Data for this task:
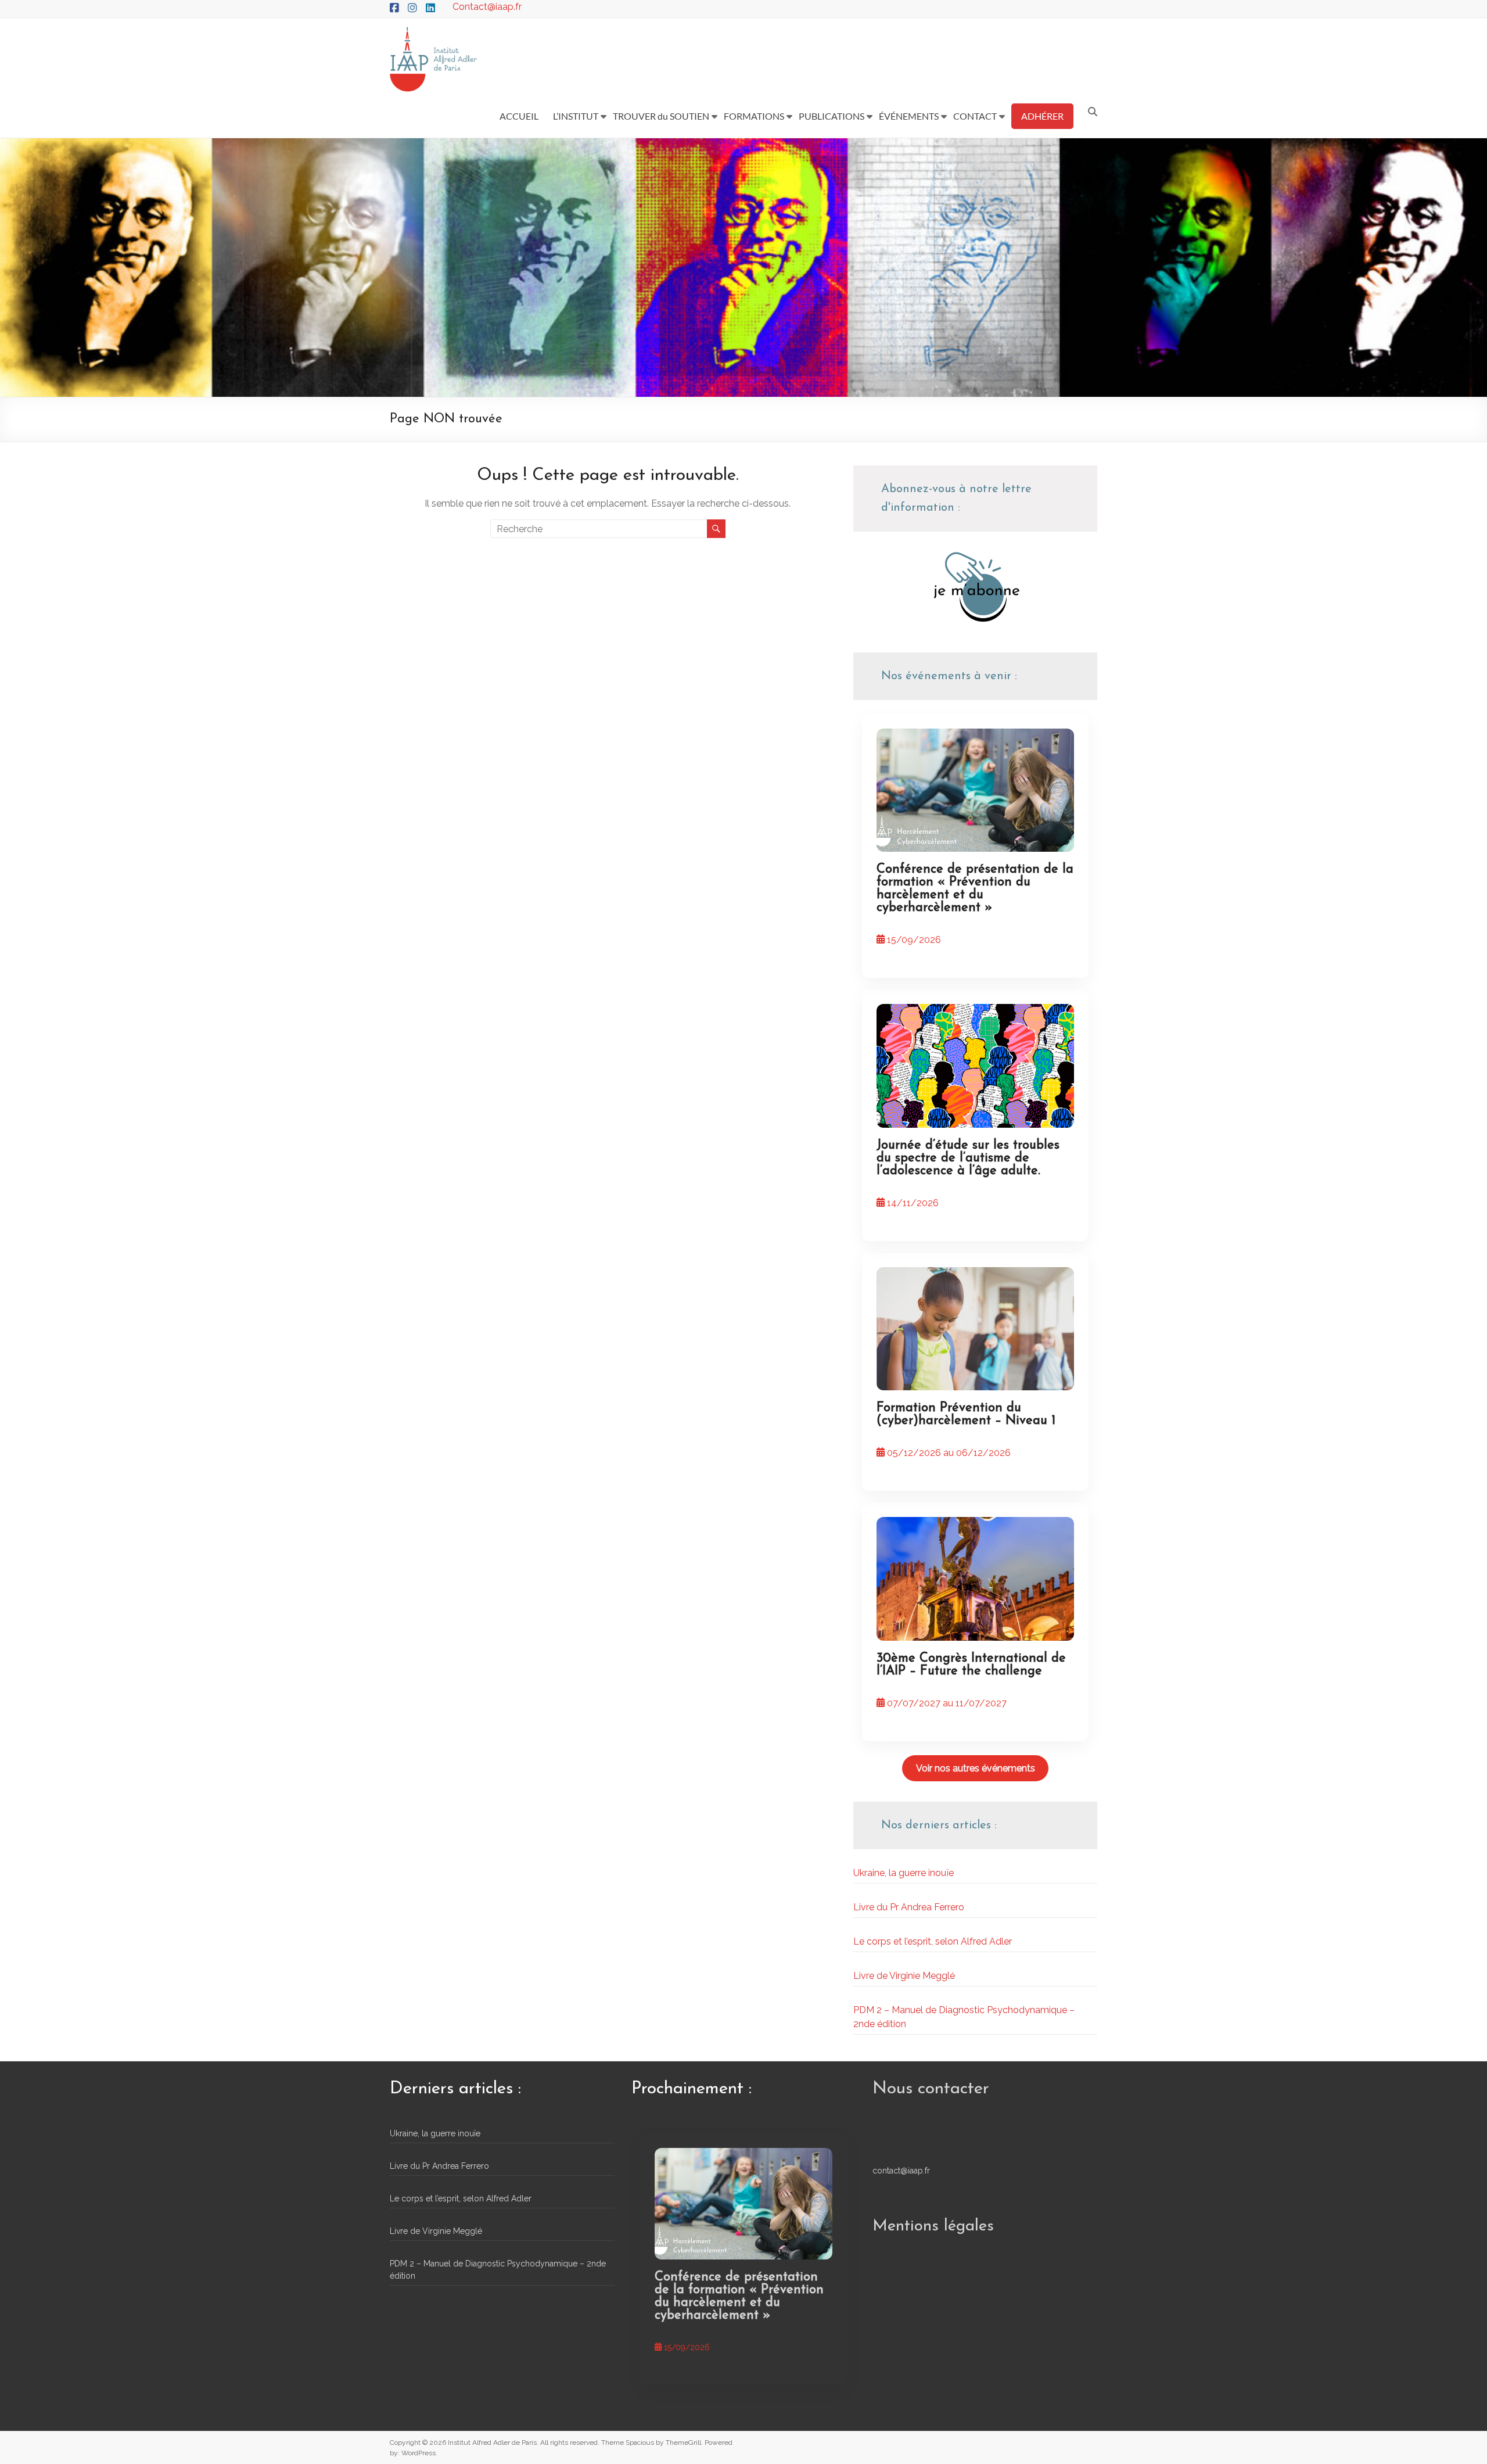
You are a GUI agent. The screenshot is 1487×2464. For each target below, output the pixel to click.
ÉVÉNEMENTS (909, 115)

---

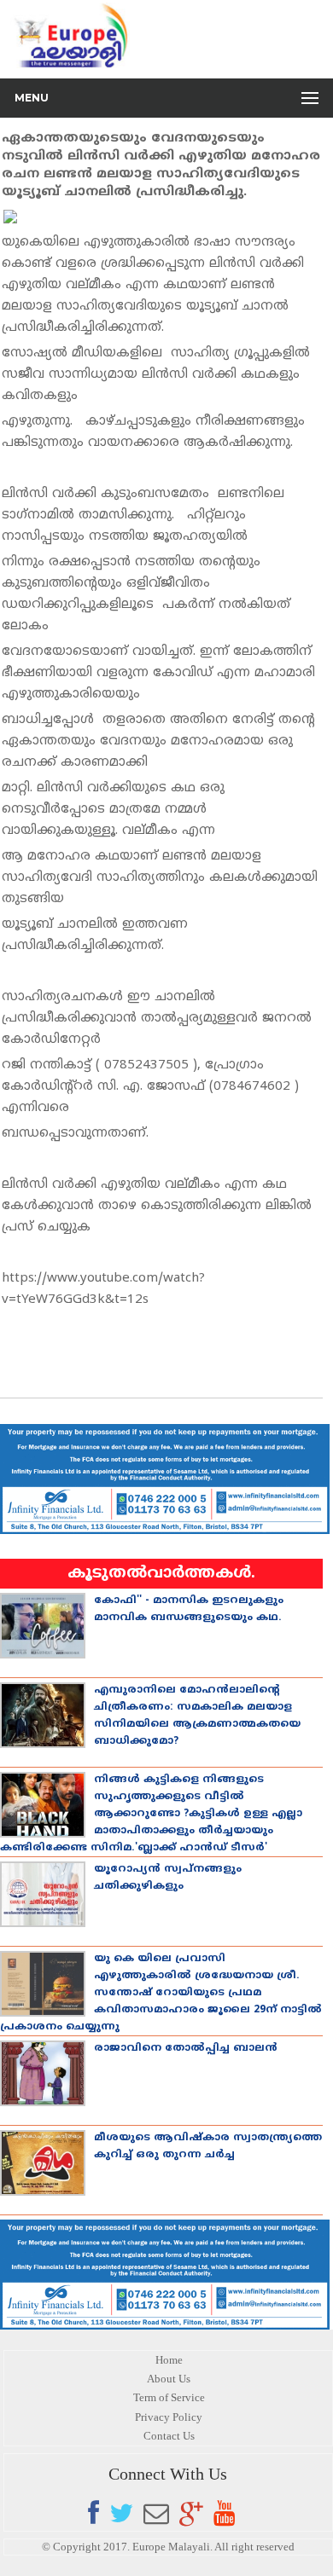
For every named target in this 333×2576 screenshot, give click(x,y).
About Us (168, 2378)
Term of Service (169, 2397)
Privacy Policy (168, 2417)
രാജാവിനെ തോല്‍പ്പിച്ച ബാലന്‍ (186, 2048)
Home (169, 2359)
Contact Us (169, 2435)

Your assignment:
Count the lines of the records that include the word "screenshot". Give the number by itself.

Result below:
2